• EXTRAIT FOURNI:
++++++
Transat Québec-Saint-Malo : Alex Turcotte réalise un rêve

Natif de Maddington Falls où habitent toujours ses parents, Alex Turcotte a, non seulement, vu un rêve devenir réalité en participant à la Transat Québec-Saint-Malo, mais il a remporté cette prestigieuse épreuve avec son groupe, l’équipe Atlas du skipper Gilles Barbot, un équipage de 16 personnes.

Partie de Québec le 30 juin à destination de Saint-Malo, en France, l’équipe Atlas, qui se mesurait à 27 autres équipages, a parcouru en 15 jours pas moins de 5400 km avant d’arriver bon premier à destination, premier dans sa classe, mais aussi toutes classes confondues. « Nous étions tous très fiers », commente-t-il en entrevue téléphonique avec le www.lanouvelle.net.
++++++
• DONNÉES:
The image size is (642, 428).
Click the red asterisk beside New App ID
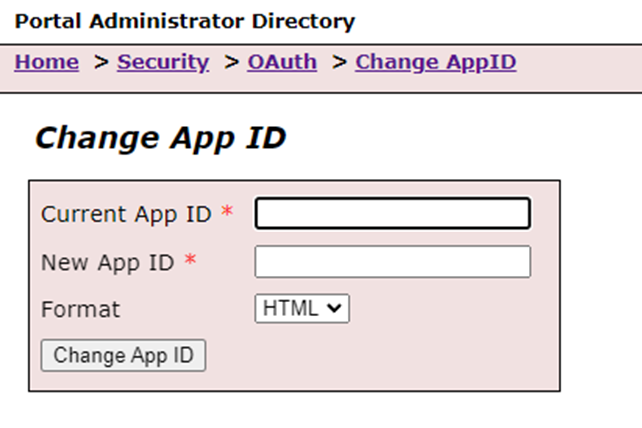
++++++
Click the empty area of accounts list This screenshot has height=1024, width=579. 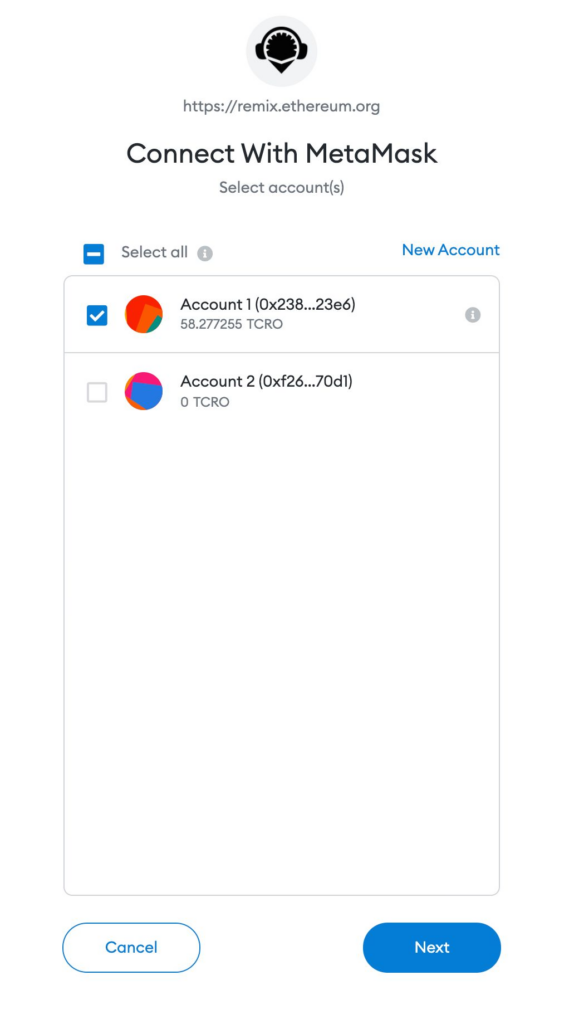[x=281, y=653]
++++++
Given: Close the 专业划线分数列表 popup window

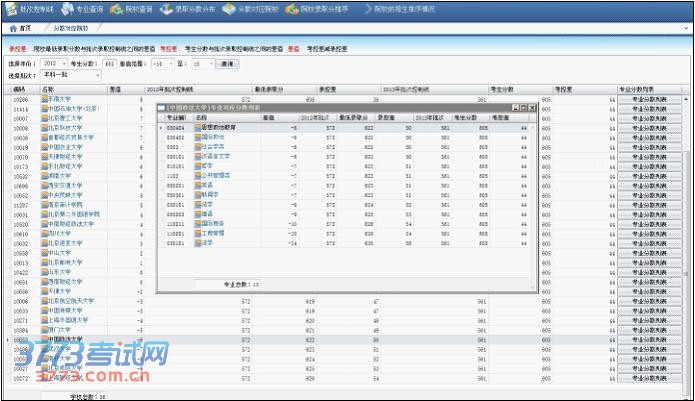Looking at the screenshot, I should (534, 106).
++++++
• CONSIGNE: Recopiez la partie de l'article sur la Transat qui s'ouvre sur les mots « Natif de Maddington » et se clôt sur « avec le www.lanouvelle.net. », en renommant partout « Atlas » en « Boréal ».

• RÉPONSE RÉDIGÉE:
Natif de Maddington Falls où habitent toujours ses parents, Alex Turcotte a, non seulement, vu un rêve devenir réalité en participant à la Transat Québec-Saint-Malo, mais il a remporté cette prestigieuse épreuve avec son groupe, l’équipe Boréal du skipper Gilles Barbot, un équipage de 16 personnes.

Partie de Québec le 30 juin à destination de Saint-Malo, en France, l’équipe Boréal, qui se mesurait à 27 autres équipages, a parcouru en 15 jours pas moins de 5400 km avant d’arriver bon premier à destination, premier dans sa classe, mais aussi toutes classes confondues. « Nous étions tous très fiers », commente-t-il en entrevue téléphonique avec le www.lanouvelle.net.